Binary Tree Diameter

Category

Binary Trees

Difficulty

Medium

Problem Statement

Given a binary tree, find its diameter. The diameter of a binary tree is defined as the length of the longest path between any two nodes. This path may or may not pass through the root. The length of a path is measured by the number of edges between nodes.

Intuition

The longest path through any node is the sum of the heights of its left and right subtrees. The diameter is the maximum of this value across all nodes. By computing the height of each subtree recursively and tracking the maximum left-height + right-height seen so far, we can find the diameter in a single traversal.

Approach

  1. Define a recursive function that returns the height of the subtree rooted at the current node.
  2. For each node: a.

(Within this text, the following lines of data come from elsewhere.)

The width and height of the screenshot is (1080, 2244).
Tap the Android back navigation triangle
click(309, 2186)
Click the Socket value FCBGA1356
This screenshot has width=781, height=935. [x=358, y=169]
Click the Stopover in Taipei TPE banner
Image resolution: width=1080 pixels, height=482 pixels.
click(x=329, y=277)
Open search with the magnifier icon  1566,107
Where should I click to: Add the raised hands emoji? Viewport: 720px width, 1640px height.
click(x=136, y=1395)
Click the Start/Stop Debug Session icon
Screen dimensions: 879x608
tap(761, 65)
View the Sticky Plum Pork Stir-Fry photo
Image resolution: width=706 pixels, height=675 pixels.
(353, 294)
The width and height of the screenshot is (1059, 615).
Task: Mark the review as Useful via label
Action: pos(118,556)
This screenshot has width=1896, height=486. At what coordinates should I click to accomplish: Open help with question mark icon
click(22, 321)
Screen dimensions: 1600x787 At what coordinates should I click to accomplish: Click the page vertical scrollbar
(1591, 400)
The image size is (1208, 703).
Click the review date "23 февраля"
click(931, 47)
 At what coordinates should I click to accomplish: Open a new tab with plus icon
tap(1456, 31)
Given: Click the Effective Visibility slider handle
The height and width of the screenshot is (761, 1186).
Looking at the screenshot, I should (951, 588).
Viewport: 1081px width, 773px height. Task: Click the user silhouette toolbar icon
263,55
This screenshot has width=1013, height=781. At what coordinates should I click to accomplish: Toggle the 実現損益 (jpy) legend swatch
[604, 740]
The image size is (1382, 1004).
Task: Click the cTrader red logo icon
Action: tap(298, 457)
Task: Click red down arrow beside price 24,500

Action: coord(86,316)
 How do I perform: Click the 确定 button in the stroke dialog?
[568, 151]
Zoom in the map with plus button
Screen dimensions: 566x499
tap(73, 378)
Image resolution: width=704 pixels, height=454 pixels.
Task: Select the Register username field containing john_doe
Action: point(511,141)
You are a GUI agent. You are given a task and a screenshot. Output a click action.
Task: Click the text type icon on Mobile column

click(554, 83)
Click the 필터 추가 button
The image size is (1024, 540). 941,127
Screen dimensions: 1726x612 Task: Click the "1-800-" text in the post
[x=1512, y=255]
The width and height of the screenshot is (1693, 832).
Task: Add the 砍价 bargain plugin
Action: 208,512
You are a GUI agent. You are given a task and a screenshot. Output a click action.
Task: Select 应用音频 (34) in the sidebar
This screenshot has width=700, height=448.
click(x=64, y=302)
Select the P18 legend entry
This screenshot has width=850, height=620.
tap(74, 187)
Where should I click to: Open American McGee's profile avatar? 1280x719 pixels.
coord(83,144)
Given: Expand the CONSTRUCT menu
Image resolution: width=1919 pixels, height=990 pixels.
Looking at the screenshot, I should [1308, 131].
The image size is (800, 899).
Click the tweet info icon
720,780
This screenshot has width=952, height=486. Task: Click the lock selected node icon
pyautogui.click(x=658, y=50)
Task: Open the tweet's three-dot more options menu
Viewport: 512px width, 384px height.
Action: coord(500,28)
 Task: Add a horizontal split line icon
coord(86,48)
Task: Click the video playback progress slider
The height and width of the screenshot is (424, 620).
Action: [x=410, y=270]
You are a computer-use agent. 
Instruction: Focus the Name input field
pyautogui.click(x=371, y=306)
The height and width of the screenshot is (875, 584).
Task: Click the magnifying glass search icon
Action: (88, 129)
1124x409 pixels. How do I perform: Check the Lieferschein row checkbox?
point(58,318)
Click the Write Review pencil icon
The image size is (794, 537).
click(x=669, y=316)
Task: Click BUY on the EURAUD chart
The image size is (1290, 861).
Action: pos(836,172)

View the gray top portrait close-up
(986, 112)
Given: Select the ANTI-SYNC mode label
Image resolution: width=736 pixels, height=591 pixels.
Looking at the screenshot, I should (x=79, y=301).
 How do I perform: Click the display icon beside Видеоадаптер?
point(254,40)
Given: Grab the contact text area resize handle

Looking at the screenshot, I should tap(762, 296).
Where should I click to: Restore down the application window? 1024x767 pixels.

Recursively compute the height of the left subtree. b. Recursively compute the height of the right subtree. c. The path through this node has length = leftHeight + rightHeight. d. Update the global maximum diameter if this path is longer. e. Return the height of this node: 1 + max(leftHeight, rightHeight).
  3. The base case: a null node has height 0.
  4. After traversal, return the maximum diameter found.

Pseudocode

function binaryTreeDiameter(root):
    maxDiameter = 0

    function getHeight(node):
        if node is null:
            return 0
        leftHeight = getHeight(node.left)
        rightHeight = getHeight(node.right)
        pathLength = leftHeight + rightHeight
        maxDiameter = max(maxDiameter, pathLength)
        return 1 + max(leftHeight, rightHeight)

    getHeight(root)
    return maxDiameter

Time & Space Complexity

  • Time: O(n) where n is the number of nodes. Every node is visited exactly once.
  • Space: O(h) where h is the height of the tree, due to the recursion stack. In the worst case (skewed tree), this is O(n). For a balanced tree, it is O(log n).

Key Insights

  • The diameter does not necessarily pass through the root. It could be entirely within a subtree.
  • By combining height computation with diameter tracking, we solve the problem in a single DFS pass.
  • The diameter through any node = leftHeight + rightHeight. The overall diameter is the maximum across all nodes.
  • Height and diameter are computed bottom-up, which is a natural fit for post-order traversal.

Edge Cases

  • Single node (no children): diameter is 0 (no edges).
  • Null/empty tree: diameter is 0.
  • Perfectly balanced tree: diameter passes through the root and equals 2 * height.
  • Completely skewed tree (linked list shape): diameter equals n - 1.
  • Tree where the longest path is entirely in one subtree and does not pass through the root.